--- RECORDS PROVIDED ---
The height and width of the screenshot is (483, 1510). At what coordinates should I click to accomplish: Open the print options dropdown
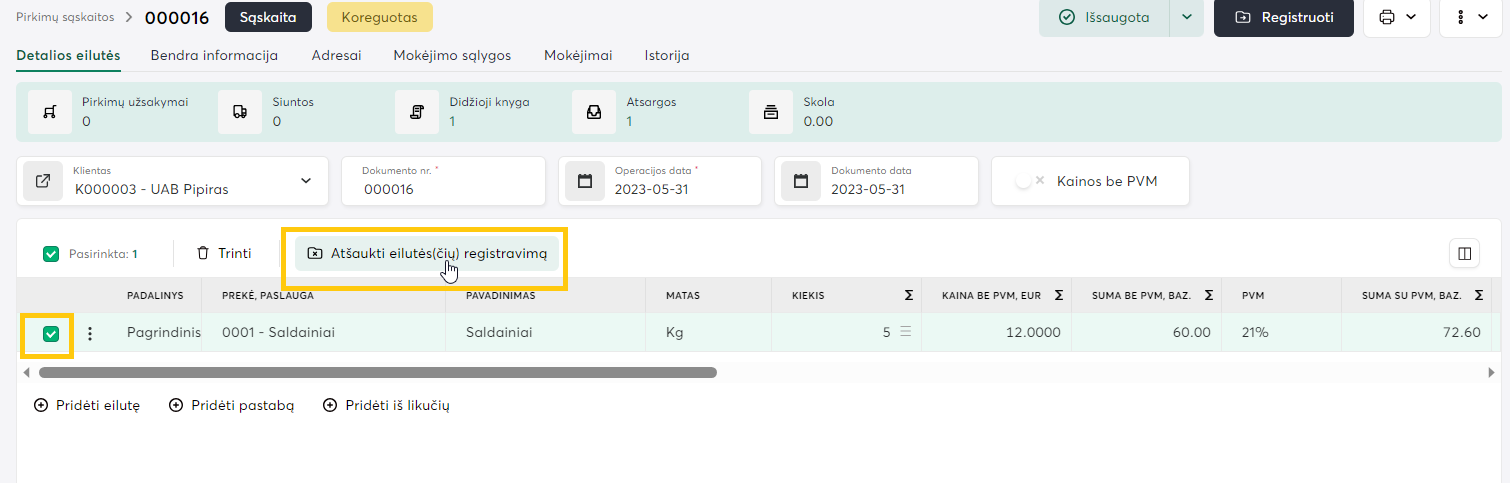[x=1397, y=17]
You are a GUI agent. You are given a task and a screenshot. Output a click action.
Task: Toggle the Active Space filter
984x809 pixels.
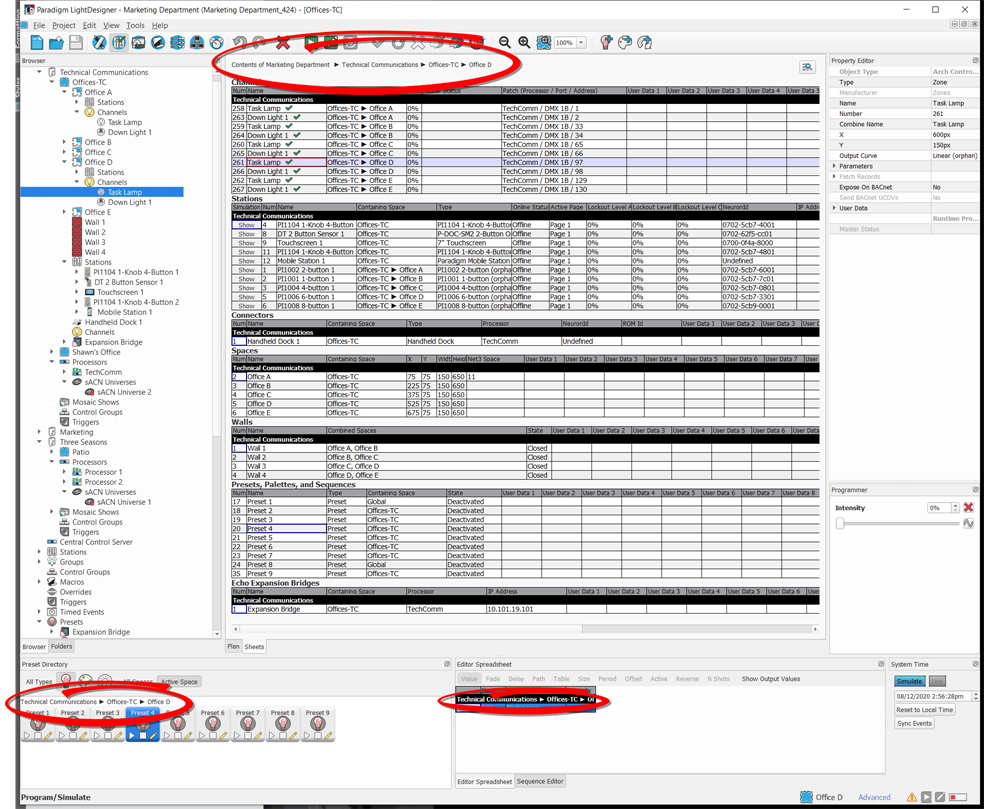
---
_YOUR GOAL:_
Retype the data above in full, exactly as it stands, and skip any image.

_FINAL ANSWER:_
The height and width of the screenshot is (483, 1510). At what coordinates should I click to accomplish: Open the print options dropdown
[x=1397, y=17]
You are a GUI agent. You are given a task and a screenshot. Output a click action.
Task: Toggle the Active Space filter
984x809 pixels.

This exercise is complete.